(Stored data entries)
=-=-=-=-=

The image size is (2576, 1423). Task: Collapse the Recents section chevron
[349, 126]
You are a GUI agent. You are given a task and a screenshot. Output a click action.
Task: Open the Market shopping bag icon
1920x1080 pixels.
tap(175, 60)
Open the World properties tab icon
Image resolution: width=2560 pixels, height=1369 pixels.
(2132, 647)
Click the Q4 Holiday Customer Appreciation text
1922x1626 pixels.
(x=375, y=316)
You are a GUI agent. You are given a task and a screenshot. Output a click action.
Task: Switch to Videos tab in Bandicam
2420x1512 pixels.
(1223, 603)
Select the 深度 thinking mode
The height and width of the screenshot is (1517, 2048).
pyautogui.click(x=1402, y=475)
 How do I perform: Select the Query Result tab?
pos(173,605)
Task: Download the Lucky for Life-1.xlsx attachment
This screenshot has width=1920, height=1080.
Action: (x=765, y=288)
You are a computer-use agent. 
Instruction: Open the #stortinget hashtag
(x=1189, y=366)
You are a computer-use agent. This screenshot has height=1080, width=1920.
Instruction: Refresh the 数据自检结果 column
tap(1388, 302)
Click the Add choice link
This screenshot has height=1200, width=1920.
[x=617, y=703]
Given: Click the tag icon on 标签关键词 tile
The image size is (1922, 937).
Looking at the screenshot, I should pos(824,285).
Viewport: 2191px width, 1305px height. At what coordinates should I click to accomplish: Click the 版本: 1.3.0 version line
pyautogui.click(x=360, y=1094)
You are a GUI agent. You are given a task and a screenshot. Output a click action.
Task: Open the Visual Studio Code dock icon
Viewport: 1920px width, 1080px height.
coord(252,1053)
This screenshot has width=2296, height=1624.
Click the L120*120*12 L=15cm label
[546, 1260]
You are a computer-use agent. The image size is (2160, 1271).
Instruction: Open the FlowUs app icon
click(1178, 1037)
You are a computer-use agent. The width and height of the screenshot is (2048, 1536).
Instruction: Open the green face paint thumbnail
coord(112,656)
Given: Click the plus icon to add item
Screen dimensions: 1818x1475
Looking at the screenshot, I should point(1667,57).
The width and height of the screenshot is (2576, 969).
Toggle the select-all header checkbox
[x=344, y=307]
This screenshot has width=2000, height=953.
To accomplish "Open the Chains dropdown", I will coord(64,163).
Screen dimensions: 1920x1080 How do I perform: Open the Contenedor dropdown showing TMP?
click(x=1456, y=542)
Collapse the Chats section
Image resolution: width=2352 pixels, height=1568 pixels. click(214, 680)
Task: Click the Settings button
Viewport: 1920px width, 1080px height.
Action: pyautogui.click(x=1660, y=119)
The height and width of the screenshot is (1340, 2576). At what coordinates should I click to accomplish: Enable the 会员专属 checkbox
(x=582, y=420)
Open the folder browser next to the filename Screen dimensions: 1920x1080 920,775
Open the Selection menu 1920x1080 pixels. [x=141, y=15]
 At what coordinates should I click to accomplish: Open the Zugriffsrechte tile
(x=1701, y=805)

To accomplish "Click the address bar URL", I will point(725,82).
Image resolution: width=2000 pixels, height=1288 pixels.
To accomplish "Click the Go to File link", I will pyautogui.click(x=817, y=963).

=-=-=-=-=

§ HOW TO COMPLETE THIS TASK
Nothing in the data may change. Give it again in full.

§ EXERCISE RESULT
The image size is (2576, 1423). Task: Collapse the Recents section chevron
[349, 126]
You are a GUI agent. You are given a task and a screenshot. Output a click action.
Task: Open the Market shopping bag icon
1920x1080 pixels.
tap(175, 60)
Open the World properties tab icon
Image resolution: width=2560 pixels, height=1369 pixels.
(2132, 647)
Click the Q4 Holiday Customer Appreciation text
1922x1626 pixels.
(x=375, y=316)
You are a GUI agent. You are given a task and a screenshot. Output a click action.
Task: Switch to Videos tab in Bandicam
2420x1512 pixels.
(1223, 603)
Select the 深度 thinking mode
The height and width of the screenshot is (1517, 2048).
pyautogui.click(x=1402, y=475)
 How do I perform: Select the Query Result tab?
pos(173,605)
Task: Download the Lucky for Life-1.xlsx attachment
This screenshot has width=1920, height=1080.
Action: (x=765, y=288)
You are a computer-use agent. 
Instruction: Open the #stortinget hashtag
(x=1189, y=366)
You are a computer-use agent. This screenshot has height=1080, width=1920.
Instruction: Refresh the 数据自检结果 column
tap(1388, 302)
Click the Add choice link
This screenshot has height=1200, width=1920.
[x=617, y=703]
Given: Click the tag icon on 标签关键词 tile
The image size is (1922, 937).
Looking at the screenshot, I should pos(824,285).
Viewport: 2191px width, 1305px height. At what coordinates should I click to accomplish: Click the 版本: 1.3.0 version line
pyautogui.click(x=360, y=1094)
You are a GUI agent. You are given a task and a screenshot. Output a click action.
Task: Open the Visual Studio Code dock icon
Viewport: 1920px width, 1080px height.
coord(252,1053)
This screenshot has width=2296, height=1624.
Click the L120*120*12 L=15cm label
[546, 1260]
You are a computer-use agent. The image size is (2160, 1271).
Instruction: Open the FlowUs app icon
click(1178, 1037)
You are a computer-use agent. The width and height of the screenshot is (2048, 1536).
Instruction: Open the green face paint thumbnail
coord(112,656)
Given: Click the plus icon to add item
Screen dimensions: 1818x1475
Looking at the screenshot, I should point(1667,57).
The width and height of the screenshot is (2576, 969).
Toggle the select-all header checkbox
[x=344, y=307]
This screenshot has width=2000, height=953.
To accomplish "Open the Chains dropdown", I will coord(64,163).
Screen dimensions: 1920x1080 How do I perform: Open the Contenedor dropdown showing TMP?
click(x=1456, y=542)
Collapse the Chats section
Image resolution: width=2352 pixels, height=1568 pixels. click(214, 680)
Task: Click the Settings button
Viewport: 1920px width, 1080px height.
Action: pyautogui.click(x=1660, y=119)
The height and width of the screenshot is (1340, 2576). At what coordinates should I click to accomplish: Enable the 会员专属 checkbox
(x=582, y=420)
Open the folder browser next to the filename Screen dimensions: 1920x1080 920,775
Open the Selection menu 1920x1080 pixels. [x=141, y=15]
 At what coordinates should I click to accomplish: Open the Zugriffsrechte tile
(x=1701, y=805)

To accomplish "Click the address bar URL", I will point(725,82).
Image resolution: width=2000 pixels, height=1288 pixels.
To accomplish "Click the Go to File link", I will pyautogui.click(x=817, y=963).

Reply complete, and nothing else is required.